By Jeremy Herb
Currently, the military plans to remove two of the four brigades stationed in Europe, replacing them with a rotational brigade.
Lawmakers from both parties have stepped up to fight another round of the Base Closure and Realignment Commission (BRAC), which Defense Secretary Leon Panetta said last month would be included in the president’s 2013 budget request.
The Pentagon has planned for $487 billion in cuts over the next decade, and faces the threat of another $472 billion in automatic cuts through sequestration. Another BRAC round, Panetta said, would be one way to cut costs by getting rid of excess infrastructure.
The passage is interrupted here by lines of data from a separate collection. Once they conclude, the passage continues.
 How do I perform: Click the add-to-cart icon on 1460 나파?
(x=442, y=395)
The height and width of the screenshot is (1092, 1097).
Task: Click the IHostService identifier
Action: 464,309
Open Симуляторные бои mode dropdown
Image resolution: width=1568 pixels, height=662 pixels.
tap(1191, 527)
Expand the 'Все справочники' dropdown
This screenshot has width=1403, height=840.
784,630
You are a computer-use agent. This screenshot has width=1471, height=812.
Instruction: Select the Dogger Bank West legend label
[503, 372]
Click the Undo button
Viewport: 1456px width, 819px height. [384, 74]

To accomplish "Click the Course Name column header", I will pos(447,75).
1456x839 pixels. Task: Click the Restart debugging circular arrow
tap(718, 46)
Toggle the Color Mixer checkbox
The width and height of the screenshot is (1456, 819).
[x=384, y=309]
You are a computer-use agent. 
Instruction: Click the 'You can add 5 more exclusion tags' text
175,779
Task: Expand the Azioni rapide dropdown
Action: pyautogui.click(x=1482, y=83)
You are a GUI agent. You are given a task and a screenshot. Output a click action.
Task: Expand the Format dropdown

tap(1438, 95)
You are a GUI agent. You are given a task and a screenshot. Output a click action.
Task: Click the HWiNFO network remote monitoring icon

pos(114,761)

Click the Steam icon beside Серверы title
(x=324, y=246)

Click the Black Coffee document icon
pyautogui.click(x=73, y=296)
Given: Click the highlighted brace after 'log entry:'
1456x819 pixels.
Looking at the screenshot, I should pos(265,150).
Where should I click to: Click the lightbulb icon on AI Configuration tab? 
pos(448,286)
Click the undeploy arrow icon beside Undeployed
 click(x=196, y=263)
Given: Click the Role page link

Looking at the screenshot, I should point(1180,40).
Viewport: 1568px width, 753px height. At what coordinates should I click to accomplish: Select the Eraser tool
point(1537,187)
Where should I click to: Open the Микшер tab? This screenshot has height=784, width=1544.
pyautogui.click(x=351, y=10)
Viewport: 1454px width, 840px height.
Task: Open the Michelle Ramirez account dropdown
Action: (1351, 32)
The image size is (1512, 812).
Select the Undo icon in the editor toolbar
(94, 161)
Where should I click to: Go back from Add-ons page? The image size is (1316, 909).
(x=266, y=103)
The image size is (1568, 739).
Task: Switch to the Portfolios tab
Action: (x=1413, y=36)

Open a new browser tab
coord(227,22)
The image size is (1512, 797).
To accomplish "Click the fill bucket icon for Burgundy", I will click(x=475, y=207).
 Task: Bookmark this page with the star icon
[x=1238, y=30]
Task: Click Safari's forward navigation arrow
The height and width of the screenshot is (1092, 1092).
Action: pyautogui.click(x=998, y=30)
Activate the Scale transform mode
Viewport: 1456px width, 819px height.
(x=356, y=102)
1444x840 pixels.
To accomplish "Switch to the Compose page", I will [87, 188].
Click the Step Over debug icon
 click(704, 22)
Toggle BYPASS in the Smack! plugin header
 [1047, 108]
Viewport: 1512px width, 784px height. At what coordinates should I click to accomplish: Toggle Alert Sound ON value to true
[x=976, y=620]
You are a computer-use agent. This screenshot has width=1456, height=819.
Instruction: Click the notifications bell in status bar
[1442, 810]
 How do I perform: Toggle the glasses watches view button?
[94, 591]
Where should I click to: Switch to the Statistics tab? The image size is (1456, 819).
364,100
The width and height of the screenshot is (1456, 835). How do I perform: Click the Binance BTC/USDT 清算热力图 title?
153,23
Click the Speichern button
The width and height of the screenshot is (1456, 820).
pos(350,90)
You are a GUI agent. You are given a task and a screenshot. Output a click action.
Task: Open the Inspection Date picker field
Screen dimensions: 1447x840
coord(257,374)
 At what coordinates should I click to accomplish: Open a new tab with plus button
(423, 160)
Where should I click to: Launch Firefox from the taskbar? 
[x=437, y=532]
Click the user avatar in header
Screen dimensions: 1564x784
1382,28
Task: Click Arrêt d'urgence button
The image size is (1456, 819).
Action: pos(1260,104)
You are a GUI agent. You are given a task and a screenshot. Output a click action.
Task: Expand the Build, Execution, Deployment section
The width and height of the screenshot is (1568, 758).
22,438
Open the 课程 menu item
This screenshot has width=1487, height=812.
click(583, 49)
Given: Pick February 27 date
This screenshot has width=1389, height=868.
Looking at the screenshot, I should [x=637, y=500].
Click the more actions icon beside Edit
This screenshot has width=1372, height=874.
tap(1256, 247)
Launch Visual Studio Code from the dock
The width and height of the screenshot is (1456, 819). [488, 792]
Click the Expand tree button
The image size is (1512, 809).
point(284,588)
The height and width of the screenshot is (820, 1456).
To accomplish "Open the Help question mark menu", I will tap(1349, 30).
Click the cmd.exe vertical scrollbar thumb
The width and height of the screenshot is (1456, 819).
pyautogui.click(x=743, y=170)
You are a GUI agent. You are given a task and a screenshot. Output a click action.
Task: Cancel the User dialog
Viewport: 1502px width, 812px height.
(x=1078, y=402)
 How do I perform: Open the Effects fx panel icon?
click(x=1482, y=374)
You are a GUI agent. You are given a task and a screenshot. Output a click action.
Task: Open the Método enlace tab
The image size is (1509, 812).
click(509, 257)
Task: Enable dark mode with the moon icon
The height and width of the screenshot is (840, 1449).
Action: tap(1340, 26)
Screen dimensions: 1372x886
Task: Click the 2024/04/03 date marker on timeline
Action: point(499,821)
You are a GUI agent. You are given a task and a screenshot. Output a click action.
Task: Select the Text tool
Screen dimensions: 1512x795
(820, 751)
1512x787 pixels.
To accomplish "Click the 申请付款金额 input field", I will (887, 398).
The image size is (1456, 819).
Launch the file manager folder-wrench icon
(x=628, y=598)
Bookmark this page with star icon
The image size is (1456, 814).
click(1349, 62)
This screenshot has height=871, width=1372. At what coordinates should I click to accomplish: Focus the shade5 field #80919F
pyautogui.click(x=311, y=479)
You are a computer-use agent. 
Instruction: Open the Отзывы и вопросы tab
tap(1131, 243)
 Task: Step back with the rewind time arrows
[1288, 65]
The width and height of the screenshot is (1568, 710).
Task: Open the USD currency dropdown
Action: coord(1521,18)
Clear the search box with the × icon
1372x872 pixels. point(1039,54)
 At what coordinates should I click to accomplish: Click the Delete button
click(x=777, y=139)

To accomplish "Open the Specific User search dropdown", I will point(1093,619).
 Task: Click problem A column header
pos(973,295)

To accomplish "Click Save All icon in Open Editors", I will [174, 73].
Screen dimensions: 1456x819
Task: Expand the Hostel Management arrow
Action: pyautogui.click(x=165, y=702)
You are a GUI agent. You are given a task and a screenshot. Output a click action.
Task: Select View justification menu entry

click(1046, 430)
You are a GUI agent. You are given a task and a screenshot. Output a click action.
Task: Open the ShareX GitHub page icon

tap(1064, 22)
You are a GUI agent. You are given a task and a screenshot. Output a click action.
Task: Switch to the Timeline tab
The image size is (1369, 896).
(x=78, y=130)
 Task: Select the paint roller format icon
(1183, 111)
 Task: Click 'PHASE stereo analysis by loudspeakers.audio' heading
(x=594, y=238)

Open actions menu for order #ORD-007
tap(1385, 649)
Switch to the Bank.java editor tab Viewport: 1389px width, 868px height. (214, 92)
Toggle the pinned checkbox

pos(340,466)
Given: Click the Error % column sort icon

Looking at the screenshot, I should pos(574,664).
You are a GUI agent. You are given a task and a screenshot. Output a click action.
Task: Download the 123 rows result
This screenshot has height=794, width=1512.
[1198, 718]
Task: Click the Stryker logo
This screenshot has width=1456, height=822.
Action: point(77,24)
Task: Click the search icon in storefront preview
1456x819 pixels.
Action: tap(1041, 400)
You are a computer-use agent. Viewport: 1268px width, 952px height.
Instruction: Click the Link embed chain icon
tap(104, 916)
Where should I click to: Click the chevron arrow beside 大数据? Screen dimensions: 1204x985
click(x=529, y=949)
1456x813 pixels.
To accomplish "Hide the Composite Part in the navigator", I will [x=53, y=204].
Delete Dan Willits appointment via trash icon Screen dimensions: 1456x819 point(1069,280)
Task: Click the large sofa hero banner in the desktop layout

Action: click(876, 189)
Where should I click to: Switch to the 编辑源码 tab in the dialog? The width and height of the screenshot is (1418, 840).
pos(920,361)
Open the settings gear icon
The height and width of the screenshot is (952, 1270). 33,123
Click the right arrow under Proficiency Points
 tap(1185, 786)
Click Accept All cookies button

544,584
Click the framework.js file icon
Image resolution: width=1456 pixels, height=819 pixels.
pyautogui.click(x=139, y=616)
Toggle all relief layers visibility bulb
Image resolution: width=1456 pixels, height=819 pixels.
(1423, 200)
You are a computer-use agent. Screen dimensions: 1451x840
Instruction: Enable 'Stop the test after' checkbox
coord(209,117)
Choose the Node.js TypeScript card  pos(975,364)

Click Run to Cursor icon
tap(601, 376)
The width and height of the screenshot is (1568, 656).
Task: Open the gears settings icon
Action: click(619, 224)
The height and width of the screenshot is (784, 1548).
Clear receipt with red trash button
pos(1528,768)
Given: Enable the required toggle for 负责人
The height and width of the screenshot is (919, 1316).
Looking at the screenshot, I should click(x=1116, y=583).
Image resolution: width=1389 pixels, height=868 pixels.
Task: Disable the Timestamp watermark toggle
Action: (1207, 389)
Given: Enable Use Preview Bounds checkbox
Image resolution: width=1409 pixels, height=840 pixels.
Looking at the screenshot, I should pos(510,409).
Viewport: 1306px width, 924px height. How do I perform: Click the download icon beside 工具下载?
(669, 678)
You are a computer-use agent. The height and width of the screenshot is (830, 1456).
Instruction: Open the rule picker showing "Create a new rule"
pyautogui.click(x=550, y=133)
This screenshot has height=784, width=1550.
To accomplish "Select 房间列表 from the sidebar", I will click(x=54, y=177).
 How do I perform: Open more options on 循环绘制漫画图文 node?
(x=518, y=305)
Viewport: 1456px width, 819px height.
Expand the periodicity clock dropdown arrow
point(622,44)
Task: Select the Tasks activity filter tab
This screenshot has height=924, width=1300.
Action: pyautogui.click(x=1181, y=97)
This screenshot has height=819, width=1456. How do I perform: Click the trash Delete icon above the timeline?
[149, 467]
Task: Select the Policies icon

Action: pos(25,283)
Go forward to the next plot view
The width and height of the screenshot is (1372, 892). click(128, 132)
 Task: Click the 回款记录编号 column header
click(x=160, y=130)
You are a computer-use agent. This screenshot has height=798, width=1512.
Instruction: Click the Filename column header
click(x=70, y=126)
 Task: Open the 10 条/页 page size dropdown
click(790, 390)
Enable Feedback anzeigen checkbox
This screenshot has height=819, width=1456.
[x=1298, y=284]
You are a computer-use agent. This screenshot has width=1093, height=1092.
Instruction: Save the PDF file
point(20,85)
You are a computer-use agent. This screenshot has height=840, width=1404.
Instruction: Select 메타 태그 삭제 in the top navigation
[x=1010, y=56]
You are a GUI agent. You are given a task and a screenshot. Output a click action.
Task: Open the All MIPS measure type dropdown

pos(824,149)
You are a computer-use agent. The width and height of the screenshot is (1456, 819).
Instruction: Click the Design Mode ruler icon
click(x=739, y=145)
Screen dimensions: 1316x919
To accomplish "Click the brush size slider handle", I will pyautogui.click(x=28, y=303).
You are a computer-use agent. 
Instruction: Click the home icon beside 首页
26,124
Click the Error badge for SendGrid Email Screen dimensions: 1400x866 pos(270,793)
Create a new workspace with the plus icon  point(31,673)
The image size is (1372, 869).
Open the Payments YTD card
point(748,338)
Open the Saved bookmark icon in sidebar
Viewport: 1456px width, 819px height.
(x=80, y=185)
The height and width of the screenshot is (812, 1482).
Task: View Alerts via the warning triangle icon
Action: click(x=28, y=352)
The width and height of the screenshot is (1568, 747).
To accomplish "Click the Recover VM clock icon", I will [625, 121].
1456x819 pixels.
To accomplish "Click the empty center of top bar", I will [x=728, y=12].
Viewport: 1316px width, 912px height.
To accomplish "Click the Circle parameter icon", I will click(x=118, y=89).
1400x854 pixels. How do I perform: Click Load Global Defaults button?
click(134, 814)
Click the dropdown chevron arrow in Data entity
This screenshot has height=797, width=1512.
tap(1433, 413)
Coffman’s response to reduce forces in Europe has been a common refrain from lawmakers who don’t want another BRAC round, as they say cuts can be made abroad before they’re made domestically, where the reductions would be felt economically.
Coffman’s rationale for making cuts to Europe is similar to that of Rep. Edward Markey (D-Mass.), who introduced a bill Wednesday to cut $100 billion in the U.S. nuclear arsenal.
“It is insane to spend hundreds of billions on new nuclear bombs and delivery systems to fight a long-past Cold War while ignoring our 21st-century security needs and seeking to cut Medicare, Medicaid and social programs that millions of Americans depend on,” Markey said announcing his bill.